▸ DATA FOR THIS EXERCISE:
══════
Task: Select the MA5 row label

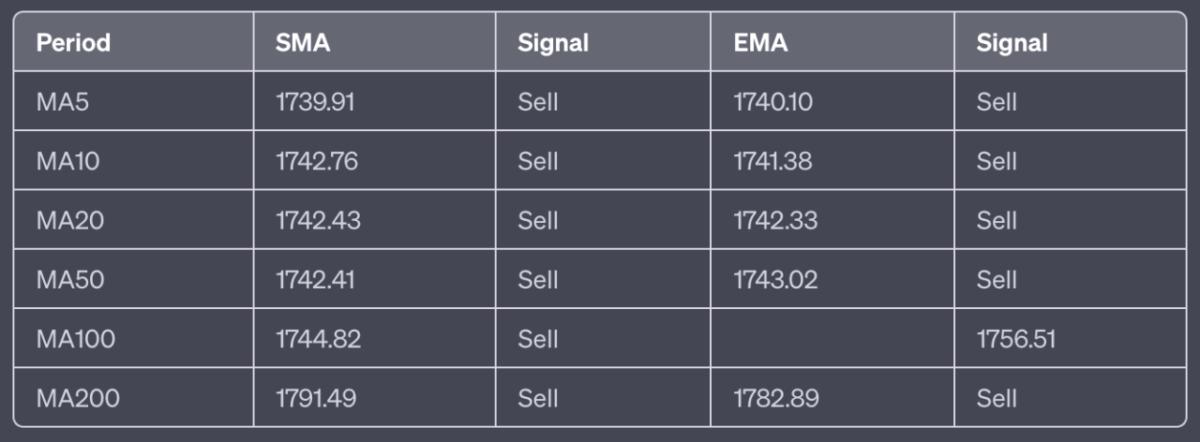Action: pos(63,102)
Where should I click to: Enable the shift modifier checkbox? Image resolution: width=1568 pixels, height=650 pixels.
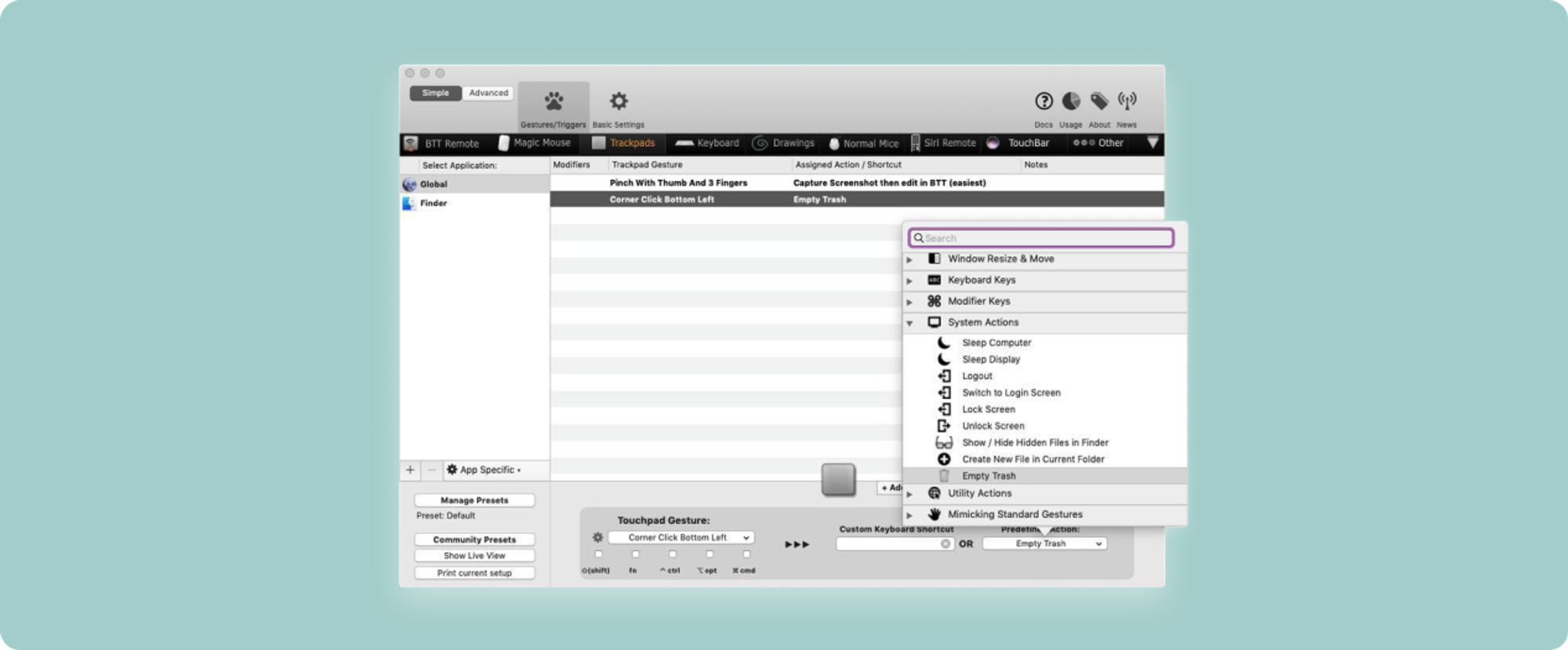coord(598,554)

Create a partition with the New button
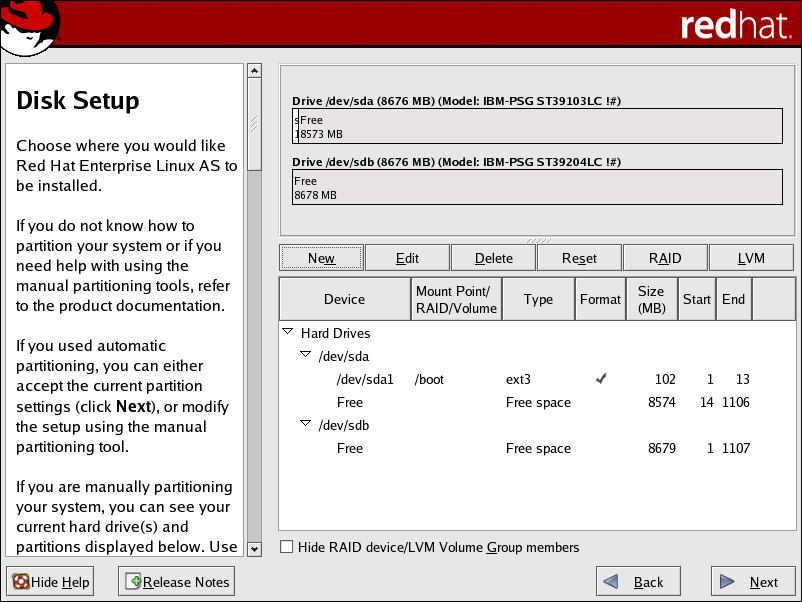coord(321,257)
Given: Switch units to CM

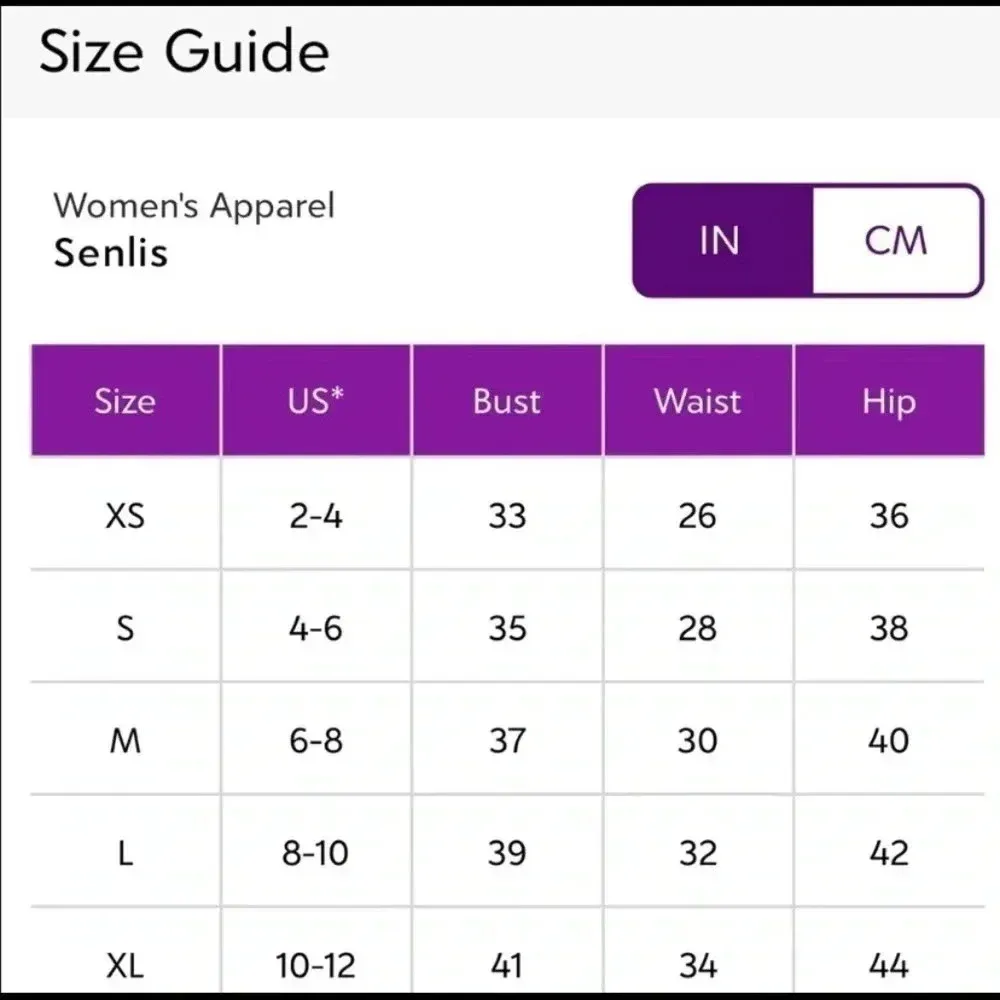Looking at the screenshot, I should [896, 241].
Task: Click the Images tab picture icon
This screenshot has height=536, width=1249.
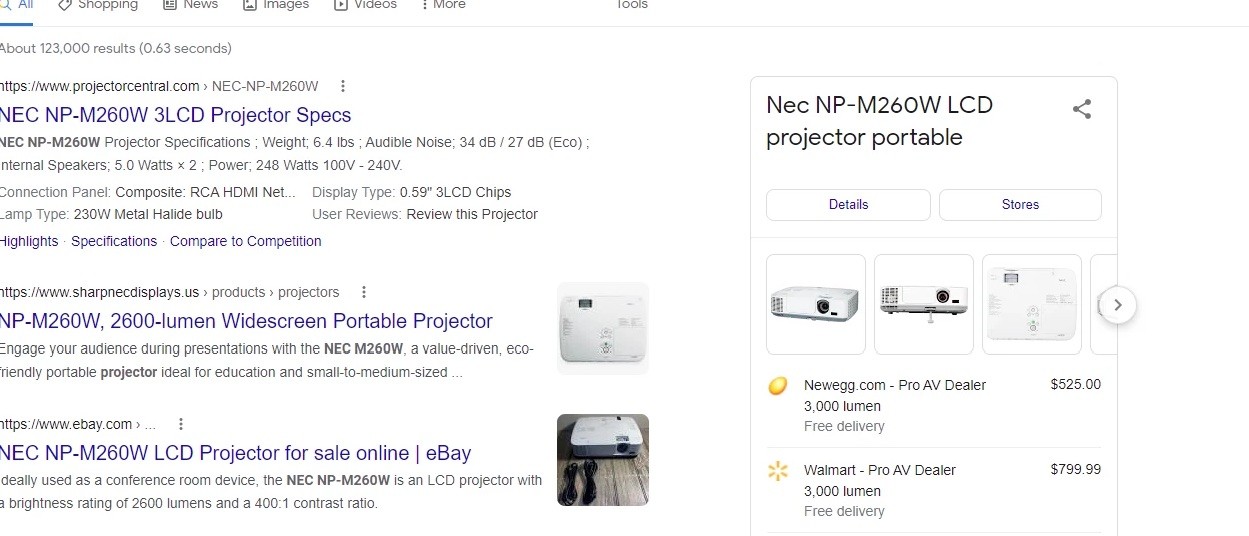Action: click(x=249, y=5)
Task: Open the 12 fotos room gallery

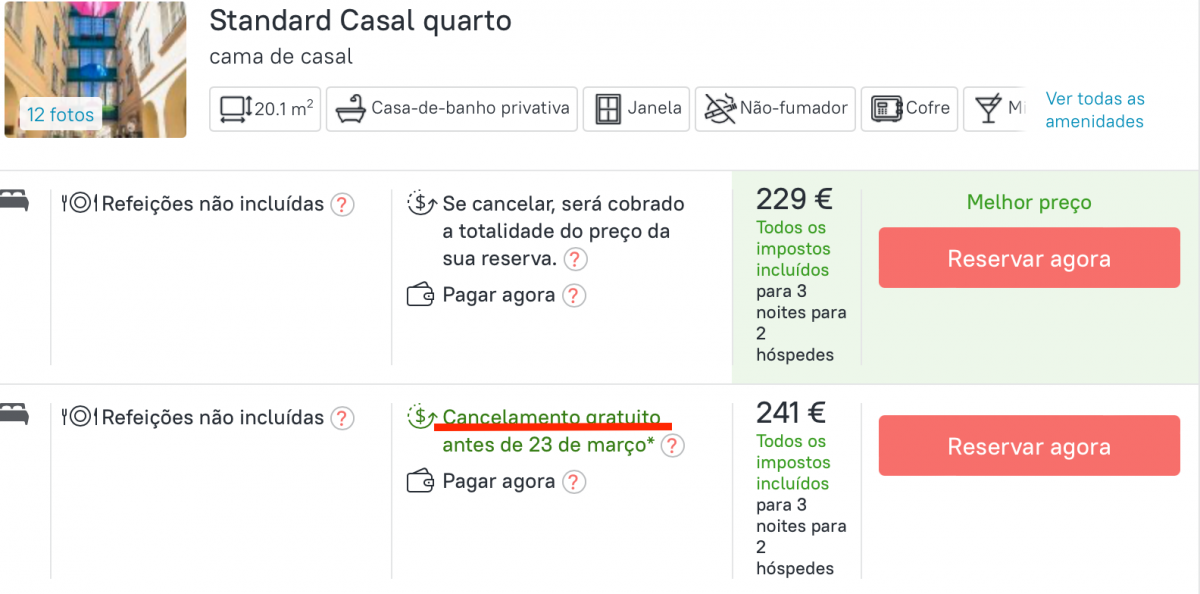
══════
▸ WHAT IS EXPECTED:
From the line containing "Create a partition with the New button" down to the end of the data above, reproduce each line exactly; no pictures.

▸ ANSWER SPACE:
Create a partition with the New button
coord(321,257)
Given: Switch units to CM

Looking at the screenshot, I should [896, 241].
Task: Click the Images tab picture icon
This screenshot has height=536, width=1249.
Action: click(x=249, y=5)
Task: Open the 12 fotos room gallery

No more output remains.